Of all topics, it should be easy to expound on this one. It’s been suggested to me by many professionals I regularly work with (who shall remain anonymous).
Here it is!
“If you are hiring a Design Professional, please hire a good one and a NICE ONE.”
What that means probably changes from one “suggester” to the next. But I think this is what they mean:
Unless you and your selected Design Pro (and I might be using that term loosely) think you may build, supply and install the project yourselves, before you decide who this person is, interview prospects thoroughly and ask many questions.

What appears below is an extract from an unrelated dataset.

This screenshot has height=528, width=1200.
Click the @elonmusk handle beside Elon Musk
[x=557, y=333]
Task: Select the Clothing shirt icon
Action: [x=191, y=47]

Ask for referrals from those who have worked with this Pro successfully. Chatting with your peers can help (to get those referrals), and so can meeting with the other members of your design and production team to check their experiences with your Designer. Your team will likely include (from selected early forward): Architect and General Contractor, subcontractors, showroom sales persons and installers. Your realtor may also be a good source for recommendations as well as (perhaps) info on the Designer’s reputation within the community. If you have developed good communication with any of specialists that will ultimately work with the Designer, input from them is ideal.
Also ask some of the above-mentioned professionals if they LIKE the Designer! Check out the history that they may have together and see if there IS one. Yes, I meet and work with new professionals on nearly every project, but few ultimately make the “speed dial” list on my cell phone. (That list is pretty small. Right now, it’s almost as long as the list of biz phone numbers in my memory.)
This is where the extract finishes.